Cantone? "L'ha inventato Marino". L'ex sindaco: "Io per primo contro la corruzione"

15 marzo 2016 ore 18:56, Andrea Barcariol
L'Autorità Anticorruzione guidata da Raffaele Cantone ha diffuso il dossier su Roma in cui viene messa pesantemente sotto accusa la gestione del Campidoglio nel triennio 2012-2014 (giunte Alemanno e Marino)
Non c'è settore della pubblica amministrazione, dalle strade agli asili, dall'assistenza ai disabili alle emergenze sociali, dagli ospizi all'edilizia popolare in cui non abbia regnato la violazione delle regole. Un quadro desolante che evidenzia una sistematica violazione delle norme sull'assegnazione degli appalti. "L'indagine - denuncia Cantone - ha rivelato la sistematica e diffusa violazione delle norme. Ha palesato il ricorso generalizzato e indiscriminato a procedure prive di evidenza pubblica, con il conseguente incremento di possibili fenomeni distorsivi che agevolano il radicarsi di prassi corruttive".  Il rapporto di 15 pagine conferma le indagini della procura di Roma su Mafia Capitale e sul malaffare come prassi abituale di comportamento ed è stato inviato sia alla procura che alla Corte dei conti.

Cantone? 'L'ha inventato Marino'. L'ex sindaco: 'Io per primo contro la corruzione'
Come tutti ricorderanno "Mafia Capitale" è alla base della decisione del Pd di staccare la spina all'amministrazione di centro sinistra dell'ex sindaco Ignazio Marino. Il quale leggendo la relazione di Cantone però non ci sta ad essere identificato come il "sindaco del malaffare".

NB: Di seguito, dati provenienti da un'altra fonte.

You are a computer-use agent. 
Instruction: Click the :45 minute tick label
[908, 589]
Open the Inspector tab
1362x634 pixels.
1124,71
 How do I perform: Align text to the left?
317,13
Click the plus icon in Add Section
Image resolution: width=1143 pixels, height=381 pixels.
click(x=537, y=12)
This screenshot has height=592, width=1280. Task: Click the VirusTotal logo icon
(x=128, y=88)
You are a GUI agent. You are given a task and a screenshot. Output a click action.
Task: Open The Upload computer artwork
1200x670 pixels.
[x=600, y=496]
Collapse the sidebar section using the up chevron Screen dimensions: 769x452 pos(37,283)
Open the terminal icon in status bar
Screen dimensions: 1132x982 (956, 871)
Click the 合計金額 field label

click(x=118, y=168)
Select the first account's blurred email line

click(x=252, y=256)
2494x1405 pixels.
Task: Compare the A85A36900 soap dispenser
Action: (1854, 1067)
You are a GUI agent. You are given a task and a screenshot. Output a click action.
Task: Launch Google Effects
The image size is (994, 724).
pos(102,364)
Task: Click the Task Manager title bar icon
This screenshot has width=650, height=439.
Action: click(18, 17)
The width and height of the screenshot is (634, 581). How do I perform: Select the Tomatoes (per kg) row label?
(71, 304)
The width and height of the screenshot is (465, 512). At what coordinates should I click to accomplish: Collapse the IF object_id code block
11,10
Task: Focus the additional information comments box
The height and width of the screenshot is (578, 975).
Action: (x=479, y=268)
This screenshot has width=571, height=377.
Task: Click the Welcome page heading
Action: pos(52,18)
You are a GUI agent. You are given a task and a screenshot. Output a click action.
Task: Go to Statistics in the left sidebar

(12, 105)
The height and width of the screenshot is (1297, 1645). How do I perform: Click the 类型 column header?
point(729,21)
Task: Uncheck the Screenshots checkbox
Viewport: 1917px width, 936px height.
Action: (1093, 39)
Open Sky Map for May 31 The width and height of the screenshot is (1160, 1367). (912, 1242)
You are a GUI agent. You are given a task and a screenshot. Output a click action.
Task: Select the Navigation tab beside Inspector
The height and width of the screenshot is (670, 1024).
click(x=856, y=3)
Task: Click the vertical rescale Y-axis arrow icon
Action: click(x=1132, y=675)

"Ho letto con grande attenzione - scrive su Facebook l'ex sindaco- i resoconti giornalistici sull'ispezione condotta da Raffaele Cantone sugli appalti del Comune di Roma. Un'indagine che si aggiunge a quella sui conti che avevo richiesto e ottenuto e che impegnò per sei mesi la Guardia di Finanza in Campidoglio. Rivendico con orgoglio di essere stato io a volere questa collaborazione, anche firmando nel luglio del 2015 con lo stesso Direttore dell'Anac il primo Protocollo di Vigilanza Collaborativa fra Comune di Roma e Anac. L'indagine di Cantone - aggiunge ancora - riguarda gli anni dal 2012 al 2014 ma vorrei far notare che quello che è stato accertato non nasce nel 2012. Le pratiche opache che io ho tenacemente combattuto sono figlie di un sistema malato che ha le sue radici anche nelle amministrazioni precedenti, e sarebbe puerile negarlo. La differenza fra la mia amministrazione e quelle che l'hanno preceduta è che io ho cercato di cambiare questo sistema". 
Non la pensava così il Pd che ha colto l'occasione dell'inchiesta "Mafia Capitale" per rottamare Marino e chiudere la sua esperienza amministrativa con largo anticipo. Decisione quella di andare dal notaio e sfiduciare l'ex sindaco da cui i dirigenti nazionali e romani sono molto lontani dal pentirsi.